(Data excerpts)
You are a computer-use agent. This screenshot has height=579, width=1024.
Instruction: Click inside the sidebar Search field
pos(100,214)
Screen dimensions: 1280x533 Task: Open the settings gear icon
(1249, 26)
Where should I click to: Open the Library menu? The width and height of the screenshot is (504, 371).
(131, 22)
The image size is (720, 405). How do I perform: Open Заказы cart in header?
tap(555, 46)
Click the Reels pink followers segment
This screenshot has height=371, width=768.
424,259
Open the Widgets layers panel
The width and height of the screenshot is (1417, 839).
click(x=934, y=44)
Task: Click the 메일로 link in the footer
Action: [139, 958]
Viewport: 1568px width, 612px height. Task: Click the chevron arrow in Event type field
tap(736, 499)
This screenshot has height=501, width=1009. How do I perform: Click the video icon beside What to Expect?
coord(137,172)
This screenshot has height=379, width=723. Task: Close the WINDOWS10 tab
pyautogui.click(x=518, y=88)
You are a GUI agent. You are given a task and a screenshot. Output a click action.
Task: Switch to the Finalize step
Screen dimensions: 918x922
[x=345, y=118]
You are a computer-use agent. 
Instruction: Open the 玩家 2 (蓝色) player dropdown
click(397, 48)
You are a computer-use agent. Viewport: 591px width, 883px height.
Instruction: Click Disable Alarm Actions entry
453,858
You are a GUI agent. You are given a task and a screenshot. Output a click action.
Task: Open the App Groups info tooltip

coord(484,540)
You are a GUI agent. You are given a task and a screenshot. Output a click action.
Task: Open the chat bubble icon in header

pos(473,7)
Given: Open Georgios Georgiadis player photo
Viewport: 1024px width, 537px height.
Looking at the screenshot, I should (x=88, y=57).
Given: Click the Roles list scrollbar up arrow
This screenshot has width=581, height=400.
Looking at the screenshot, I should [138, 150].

Your assignment
Retype the records above in full, with no differences.

Answer to the exercise
You are a computer-use agent. This screenshot has height=579, width=1024.
Instruction: Click inside the sidebar Search field
pos(100,214)
Screen dimensions: 1280x533 Task: Open the settings gear icon
(1249, 26)
Where should I click to: Open the Library menu? The width and height of the screenshot is (504, 371).
(131, 22)
The image size is (720, 405). How do I perform: Open Заказы cart in header?
tap(555, 46)
Click the Reels pink followers segment
This screenshot has height=371, width=768.
424,259
Open the Widgets layers panel
The width and height of the screenshot is (1417, 839).
click(x=934, y=44)
Task: Click the 메일로 link in the footer
Action: [139, 958]
Viewport: 1568px width, 612px height. Task: Click the chevron arrow in Event type field
tap(736, 499)
This screenshot has height=501, width=1009. How do I perform: Click the video icon beside What to Expect?
coord(137,172)
This screenshot has height=379, width=723. Task: Close the WINDOWS10 tab
pyautogui.click(x=518, y=88)
You are a GUI agent. You are given a task and a screenshot. Output a click action.
Task: Switch to the Finalize step
Screen dimensions: 918x922
[x=345, y=118]
You are a computer-use agent. 
Instruction: Open the 玩家 2 (蓝色) player dropdown
click(397, 48)
You are a computer-use agent. Viewport: 591px width, 883px height.
Instruction: Click Disable Alarm Actions entry
453,858
You are a GUI agent. You are given a task and a screenshot. Output a click action.
Task: Open the App Groups info tooltip

coord(484,540)
You are a GUI agent. You are given a task and a screenshot. Output a click action.
Task: Open the chat bubble icon in header

pos(473,7)
Given: Open Georgios Georgiadis player photo
Viewport: 1024px width, 537px height.
Looking at the screenshot, I should (x=88, y=57).
Given: Click the Roles list scrollbar up arrow
This screenshot has width=581, height=400.
Looking at the screenshot, I should [138, 150].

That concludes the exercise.